Hackensack University Medical Center recently launched an innovative surveillance program that screens individuals who are at high-risk for pancreatic cancer. Our gastroenterologists are using the first blood test on the market dedicated to the early detection of familial or hereditary pancreatic ductal adenocarcinoma (PDAC). The blood test analyzes 9 biomarkers in serum to detect PDAC, which is the most common type ofpancreatic cancer. Biomarkers assess multiple cellular processes including metabolism, inflammation and tissue damage/repair, along with CA19-9. A sample's level of each biomarker is measured and then combined through an algorithm to determine a test result which can indicate whether a patient is "High-Risk Signature Present", "Negative for High-Risk Signature", or "Borderline".

Patients who are eligible will receive both an imaging and biomarker test to measure the immune system’s response to pancreatic disease in the blood. Early detection is crucial to treatment since symptoms typically only develop with late-stage disease. The majority of pancreatic cancer is diagnosed in late stages when treatments are less effective. Identifying patients who are at risk for developing the disease or genetic mutations and family history of pancreatic cancer can be critical for finding and treating it.

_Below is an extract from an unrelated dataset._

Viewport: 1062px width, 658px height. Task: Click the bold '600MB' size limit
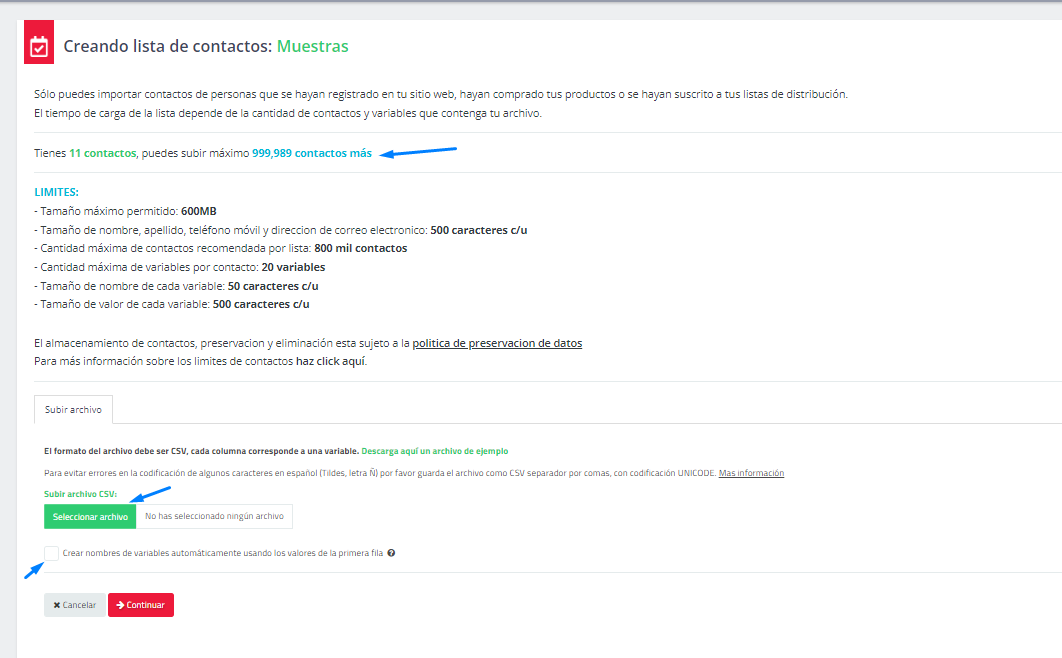[x=199, y=211]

Pancreas cancer screening is critical in the following high-risk groups of patients over 18 and with:

  • BRCA mutation
  • Cystic Fibrosis
  • Familial Adenomatous Polyposis (FAP)
  • Familial Atypical Multiple Mole Melanoma (FAMMM)
  • Hereditary Nonpolyposis Colorectal Cancer (HNPCC) or Lynch Syndrome
  • Hereditary Pancreatitis
  • PALB2 mutation
  • Peutz-Jeghers Syndrome
  • Family history of pancreas cancer in two first-degree relatives
  • Pain, usually in the abdomen or back
  • Weight loss
  • Jaundice (yellowing of the skin, eyes or both) with or without itching
  • Loss of appetite
  • Nausea
  • Changes in stool
  • Pancreatitis (swelling of the pancreas)
  • Recent-onset diabetes

If you are experiencing one or more of these symptoms, we encourage you to consult your doctor and reference pancreatic cancer.